The use of labelled nitrogen makes it easy to follow internal nitrogen cycle of N-inputs in forest ecosystems (Nadelhoffer et al. 2004; Tietema et al. 1998; Feng et al. 2008) and soils (Mochoge and Beese 1983a ,b). Often, labelled nitrogen is applied in a single dose which provides information on the nitrogen transformation rates under the current environmental conditions of addition. We applied constant rates of 15N labelled ammonium and nitrate as an artificial crown drip for long periods on undisturbed soil columns (Brumme and Aden 1995) under field and laboratory conditions in order to simulate continuous N-depositions so as to follow N-transformations under close to field conditions.

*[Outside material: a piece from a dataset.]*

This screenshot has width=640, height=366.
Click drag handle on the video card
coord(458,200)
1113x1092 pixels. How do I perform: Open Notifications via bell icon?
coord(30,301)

The aims of this study were to estimate: (1) the leaching losses of deposited ammonium and nitrate from soil of different acidity by adding 15N labelled ammonium and nitrate on undisturbed soil cores from three beech forest ecosystems at the Göttinger Wald, Zierenberg and Solling sites, (2) to compare the transport of added ammonium and nitrate, which are biologically transformed, with chloride as a marker which is not biologically transformed, (3) to determine the retention processes of added ammonium and nitrate involved in forest soils, and (4) to study the temperature effect on N-transformation of added labelled nitrogen.
2 Experimental Details
The results presented in this chapter were derived from the same field and laboratory study as already described in the Chap. 13 “Nitrogen and carbon transformations.” Undisturbed soil cores of the L–20 cm depth (15 cm diameter) from the Göttinger Wald, Zierenberg and Solling (n =8) sites were placed at the Solling site in such a way that the surface of the soil cores was in level with the surrounding soil ( field study). The cores were kept covered at the surface to prevent natural rainfall but were open between the soil cores and the lid to enable gas exchange. Every 2 weeks, the soil cores were irrigated with 486 mL of an artificial throughfall (equal to an irrigation of 2.1 mm per day) which contained 15N labelled ammonium sulphate (five of eight soil cores) (8.4 atom % 15Nex, where ex refers to the 15N in excess of the natural abundance) to achieve a deposition rate of 11 kg N ha−1 per year. The columns were closed at the bottom and ceramic suction cups enabled sampling and quantifying of leached water twice a month over a 12-month period, which were combined to a monthly sample and analysed for nitrate, ammonium and the labelled fraction.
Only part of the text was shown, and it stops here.